▶ [Provided data]:
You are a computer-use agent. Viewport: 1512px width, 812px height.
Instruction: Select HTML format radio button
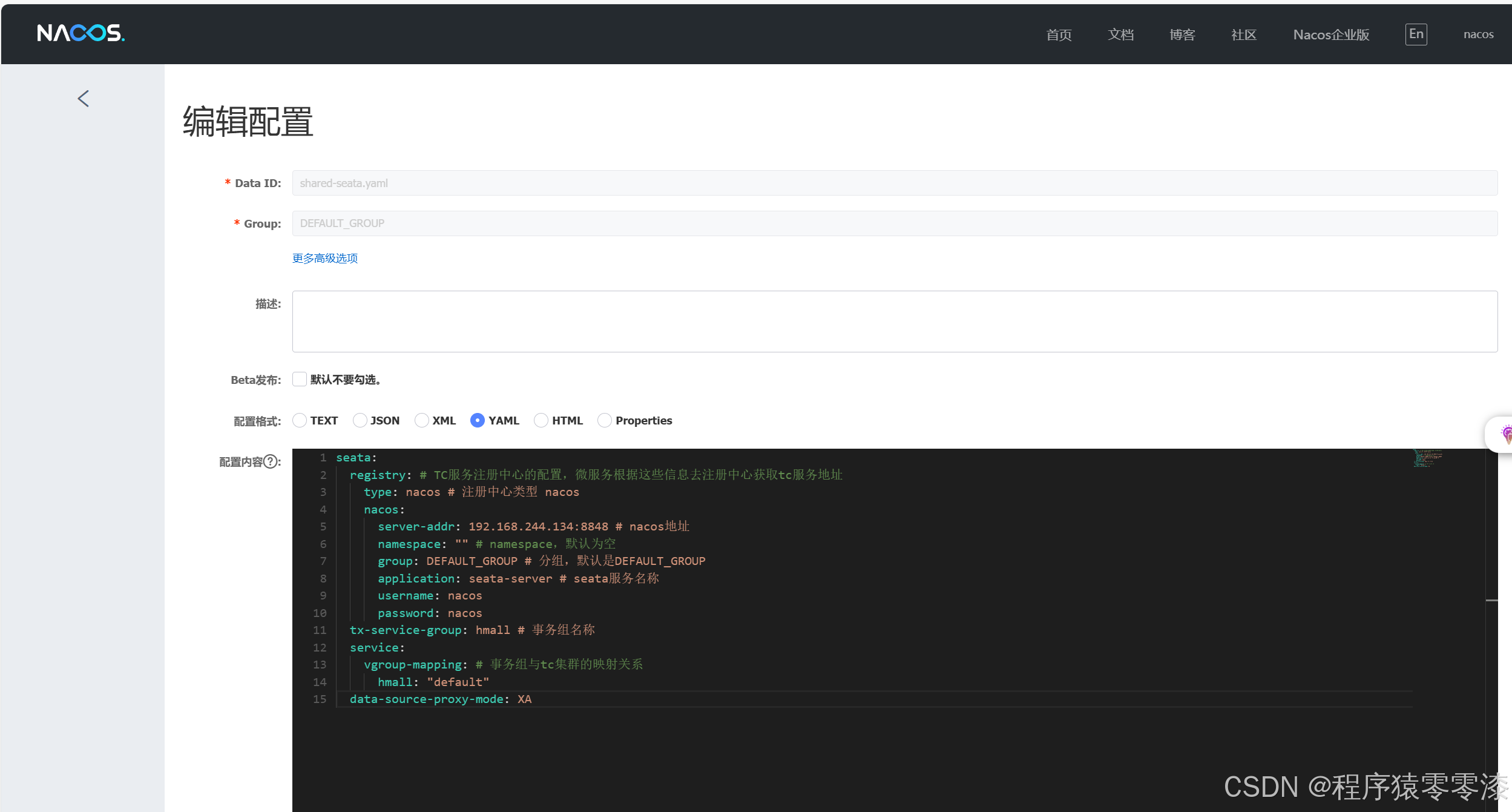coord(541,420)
---
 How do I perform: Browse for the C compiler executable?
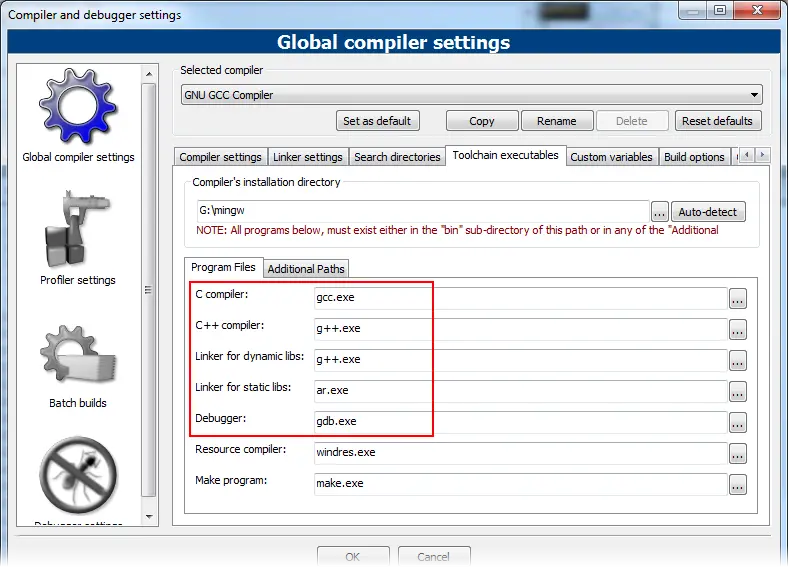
...
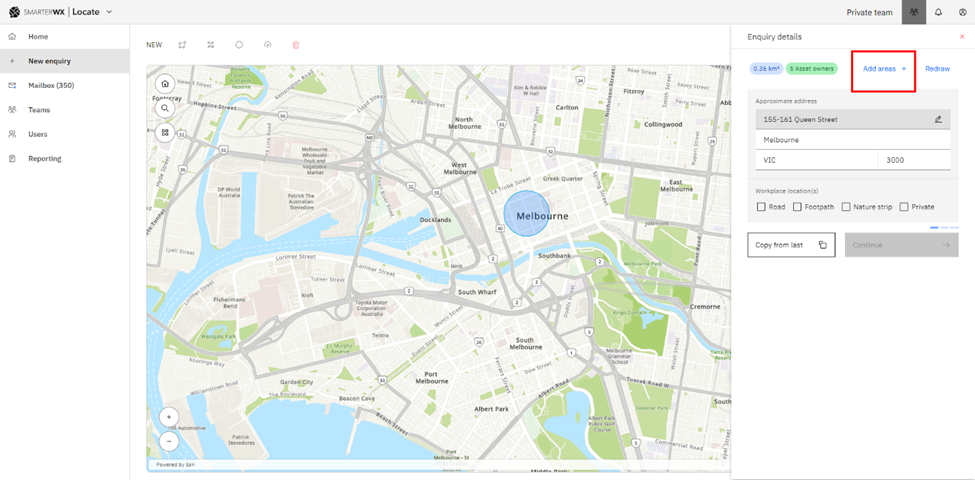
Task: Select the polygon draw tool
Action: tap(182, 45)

▶ [Exercise]:
Reproduce the data verbatim from the line with "You are a computer-use" to the line with "coord(541,420)", including both of those lines. Omit the pictures from your answer.

▶ [Output]:
You are a computer-use agent. Viewport: 1512px width, 812px height.
Instruction: Select HTML format radio button
coord(541,420)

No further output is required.